Seule la mécanique du rituel maintient le déni de la mort. Mais s’ils isolent l’endeuillé, les rituels l’envahissent progressivement. La dépression, retardée, surviendra inévitablement, lors d’un événement réactivant le traumatisme de la perte, ou à la suite d’une élaboration personnelle, dégageant l’accès du travail de deuil et relâchant les tensions.
Le deuil inhibé
Comme dans le deuil différé, les manifestations normales du deuil ne sont pas apparentes. Ici, l’endeuillé ne nie pas la réalité de sa perte, mais refuse les affects qui y sont liés. Les perturbations émotionnelles sont au second plan, masquées derrière une symptomatologie d’ordre somatique. Pour Parkes (1975), le deuil inhibé serait un deuil différé, dont les défenses, beaucoup moins efficaces, se manifesteraient dans le corps. Ainsi, les enfants en deuil et surtout les enfants traumatisés présentent ces attitudes, oscillant entre agitation, impulsivité et inhibition ou indifférence. Les enfants restreignent leur expression par identification aux adultes et pour ne pas les faire souffrir de façon supplémentaire.
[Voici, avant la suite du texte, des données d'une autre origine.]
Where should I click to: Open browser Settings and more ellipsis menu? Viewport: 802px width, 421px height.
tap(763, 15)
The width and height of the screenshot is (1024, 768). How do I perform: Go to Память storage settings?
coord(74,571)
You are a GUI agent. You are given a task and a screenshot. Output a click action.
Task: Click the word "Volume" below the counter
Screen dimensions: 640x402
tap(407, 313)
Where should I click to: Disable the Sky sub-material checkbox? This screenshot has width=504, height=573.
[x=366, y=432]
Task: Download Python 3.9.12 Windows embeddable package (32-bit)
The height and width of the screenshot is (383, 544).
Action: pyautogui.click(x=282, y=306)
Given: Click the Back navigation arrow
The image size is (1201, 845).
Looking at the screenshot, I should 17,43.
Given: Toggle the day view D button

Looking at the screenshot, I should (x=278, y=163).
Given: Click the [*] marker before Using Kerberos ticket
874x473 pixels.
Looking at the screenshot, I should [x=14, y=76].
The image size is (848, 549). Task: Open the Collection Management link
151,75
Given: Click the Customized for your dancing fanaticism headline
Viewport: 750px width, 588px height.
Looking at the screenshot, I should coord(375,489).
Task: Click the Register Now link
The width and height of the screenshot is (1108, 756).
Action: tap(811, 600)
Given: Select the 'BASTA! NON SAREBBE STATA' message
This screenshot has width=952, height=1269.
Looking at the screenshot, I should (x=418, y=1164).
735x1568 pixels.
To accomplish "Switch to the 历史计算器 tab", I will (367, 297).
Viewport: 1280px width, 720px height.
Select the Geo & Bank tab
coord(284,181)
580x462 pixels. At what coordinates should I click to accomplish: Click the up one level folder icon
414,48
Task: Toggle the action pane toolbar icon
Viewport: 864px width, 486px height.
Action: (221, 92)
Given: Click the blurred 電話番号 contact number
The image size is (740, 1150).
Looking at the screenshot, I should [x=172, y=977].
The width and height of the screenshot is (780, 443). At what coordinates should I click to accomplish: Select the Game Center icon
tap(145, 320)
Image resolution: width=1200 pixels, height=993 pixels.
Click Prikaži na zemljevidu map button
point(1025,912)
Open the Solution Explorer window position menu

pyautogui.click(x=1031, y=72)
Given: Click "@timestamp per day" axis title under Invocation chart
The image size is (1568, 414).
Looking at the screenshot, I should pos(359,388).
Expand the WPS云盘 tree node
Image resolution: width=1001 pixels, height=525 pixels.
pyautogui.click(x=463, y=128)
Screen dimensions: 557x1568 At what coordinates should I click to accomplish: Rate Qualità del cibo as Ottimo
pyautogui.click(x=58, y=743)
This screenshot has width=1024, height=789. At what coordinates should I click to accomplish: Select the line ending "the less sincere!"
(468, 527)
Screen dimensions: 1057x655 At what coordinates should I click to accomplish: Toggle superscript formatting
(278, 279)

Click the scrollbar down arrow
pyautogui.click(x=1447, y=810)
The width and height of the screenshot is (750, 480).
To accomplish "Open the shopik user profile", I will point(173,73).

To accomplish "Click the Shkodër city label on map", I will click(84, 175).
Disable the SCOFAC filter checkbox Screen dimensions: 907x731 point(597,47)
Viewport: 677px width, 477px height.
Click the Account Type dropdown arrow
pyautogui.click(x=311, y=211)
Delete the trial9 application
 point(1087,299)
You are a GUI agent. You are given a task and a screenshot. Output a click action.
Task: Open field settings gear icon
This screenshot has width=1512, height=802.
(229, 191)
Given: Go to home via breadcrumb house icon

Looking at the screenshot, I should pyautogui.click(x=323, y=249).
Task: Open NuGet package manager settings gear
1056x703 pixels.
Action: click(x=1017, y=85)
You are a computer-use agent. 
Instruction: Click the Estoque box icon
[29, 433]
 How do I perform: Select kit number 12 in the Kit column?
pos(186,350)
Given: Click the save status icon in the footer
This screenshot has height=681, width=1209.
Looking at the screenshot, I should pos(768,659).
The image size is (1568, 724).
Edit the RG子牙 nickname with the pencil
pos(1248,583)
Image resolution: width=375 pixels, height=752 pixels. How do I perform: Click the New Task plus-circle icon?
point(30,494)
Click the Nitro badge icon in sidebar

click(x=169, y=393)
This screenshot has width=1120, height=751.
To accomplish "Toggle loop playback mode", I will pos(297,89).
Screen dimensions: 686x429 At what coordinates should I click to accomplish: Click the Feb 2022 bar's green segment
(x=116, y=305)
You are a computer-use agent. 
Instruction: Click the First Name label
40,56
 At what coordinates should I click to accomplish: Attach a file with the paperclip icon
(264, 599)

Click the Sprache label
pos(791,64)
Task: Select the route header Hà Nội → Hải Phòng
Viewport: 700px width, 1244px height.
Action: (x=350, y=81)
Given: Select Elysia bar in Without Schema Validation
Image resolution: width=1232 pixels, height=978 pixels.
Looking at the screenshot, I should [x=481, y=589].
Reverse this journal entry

Mais l’absence d’affliction ne peut durer très longtemps. Aussi, toute « plongée » dans une dépression inexpliquée doit-elle faire penser à un deuil inhibé jusque-là.
Le deuil chronique
La dépression du deuil peut persister toute une vie… Jadis, les veuves restaient en noir et bénéficiaient d’un statut social particulier (elles étaient « repérées » comme nécessitant assistance), elles n’étaient pas pour autant toutes dépressives…
Le deuil chronique a donc des formes différentes. Soit, c’est une dépression avec auto-accusations délirantes, et c’est alors un deuil mélancolique.
Soit, c’est un deuil ne reposant pas sur l’assurance de la mort (défunt présumé, disparu, absence de cadavre visible) et le deuil ne peut se faire, faute de réalité substantielle de la mort. Le sujet reste alors subdépressif ou au contraire présente des larmes intarissables.
Enfin, si, de nos jours, le deuil n’est plus porté, certaines personnes tiennent à leur statut d’endeuillé, pour ses bénéfices secondaires. Une forte ambivalence est en général à l’origine de ces deuils chroniques.
La dépression majeure réactionnelle au deuil
La dernière possibilité de deuil prolongé correspond au maintien d’affects dépressifs extrêmes, au-delà du premier temps de douleur intense liée à la perte.
Elle est signalée dans le DSM-III-R et reprise par le DSM-IV (Diagnosis and Statistical Manual of Mental Disease), il s’agit du « deuil compliqué par la dépression ». Dans la classification internationale des maladies actuelle (CIM-10), ce type de deuil est classé comme « réaction dépressive prolongée ». Pour ces manuels de psychiatrie, un traitement s’impose lorsque, deux mois après la perte, le sujet est encore plongé dans une dépression majeure avec baisse de l’estime de soi et désirs suicidaires. Le DSM-IV insiste cependant pour signaler que les antidépresseurs, efficaces sur les symptômes dépressifs, ne traitent en aucun cas les symptômes du deuil. Des antidépresseurs, mis en place lorsque la dépression aiguë liée à la perte se prolonge, ne doivent pas empêcher le travail de deuil. Autrement dit, une dépression aiguë, prolongée, bloque le travail de mentalisation de la perte (les processus de pensée nécessaires au decathecting – détachement des affects – cher à Freud). Celui-ci n’est possible que si la dépression est « mentalisée », c’est-à-dire dynamique et non pas fixée.